A sudden sandstorm sweeps everything from the stage. 24 female dancers from the Azerbaijan State Ensemble perform in cloaks during the sandstorm. Mina is left feeling lost and afraid for the first time on her journey. But she has the feather of the simurgh and in a flash of flame her fantastical friend appears, flying down to her aid. Mina is lifted high into the sky to safety – above the storm, above the clouds, up among the constellations. The simurgh’s wingspan is 15 metres. It weighs 750 kilograms. There are 785 little lights, like stars, on the simurgh’s body.


Gold-dust shimmers off the wings of the simurgh. In the end she disappears into the starry sky. Everything she has learned about her culture and faith, her heritage and self has Mina bursting with joy – all thanks to the beautiful kite, her constant companion on this adventure. As the pair dance together in friendship, Mina thinks of her grandfather. She misses him. The time has come to head home.


Three puppeteers bring the kite (and its tail) to life. Flying through Baku with her kite, Mina sees her birthplace in a new light.


Beyond the pretty city parks where she plays, Mina finds many beautiful buildings, old and new. Proud historic palaces and towers at the city’s heart, as well as architectural masterpieces of the modern day – places of culture and commerce, thrilling sport and entertainment, cutting-edge enterprise and learning.


Her future is here. Home for Mina is a place of hope. Mina flies above 700 performers holding kites. Hundreds of thousands of tiny hexagon kites flutter down over the audience. Catherine wheels on the ground and in the air ignite and spin, as fireworks light up the night sky above the Stadium. Overflowing with the light of all she has learned, Mina wants to share the shining spirit of the kite with the world. And there is more than enough inspiration for everyone. 150 kilos of confetti in the shape of tiny hexagon kites falls over the audience.


And so we are back where our story began, to the quiet of Philharmonia Garden. Mina is happily reunited with her proud grandfather. Together with her grandfather once again after her long journey, Mina sets her kite free to fly out of the Stadium. Ten days of worldclass sport is about to begin, with over 2,800 athletes of the Islamic World competing across 20 sports for more than 1,500 medals.


Fireworks over the Baku Olympic Stadium. Fireworks over the Caspian Sea, along the Baku Boulevard.





President of the Republic of Azerbaijan Ilham Aliyev has declared the 4th Islamic Solidarity Games open.


Fireworks exploded from the Stadium roof, spelling out ‘Baku 2017’ and lighting up the night sky.
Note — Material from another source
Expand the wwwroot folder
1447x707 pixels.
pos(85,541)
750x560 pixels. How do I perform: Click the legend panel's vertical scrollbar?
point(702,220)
Ten days of worldclass sport is about to begin, with over 2,800 athletes of the Islamic World competing across 20 sports for more than 1,500 medals.






The Parade of Athletes begins in the opening ceremony of the 4th Islamic Solidarity Games being held in the Baku Olympic Stadium.


Teams enter the Stadium in English alphabetical order.


Each team is led into the Stadium by their flag, a man holding a placard designed to look like an Islamic armillary sphere – a tribute to the distances the athletes have travelled round the globe to be here tonight – and a woman carrying a Baku 2017 Water Vessel.


The host nation, Azerbaijan, will conclude the Parade.





The opening ceremony of the 4th Islamic Solidarity Games is being held on the Baku Olympic Stadium. Art masters are present samples of Azerbaijani and Islamic culture, parade of sportsmen and salute will be organized.


Over 3,000 athletes from 54 countries, around 2,000 representatives of teams and technical staff are taking part in the games.


Azerbaijan is represented by 325 athletes. Turkey has the most representative delegation consisting of 345 athletes. Iran with 300 athletes ranks third.


Baku 2017 Islamic Solidarity Games launched the Journey from the Caspian, which started with a ceremony at the Stone Chronical Museum on April 5. During the launch ceremony, 16 children from across Azerbaijan were presented with a copper Baku 2017 Water Vessel, containing water from the Caspian Sea, which they took back to their home towns and cities. In doing so, they brought the spirit of the Baku 2017 Islamic Solidarity Games to the people of Azerbaijan.


Over the course of its journey, which exceeded 3,000 km in 37 days, the Journey from the Caspian visited spectacular water locations across Azerbaijan.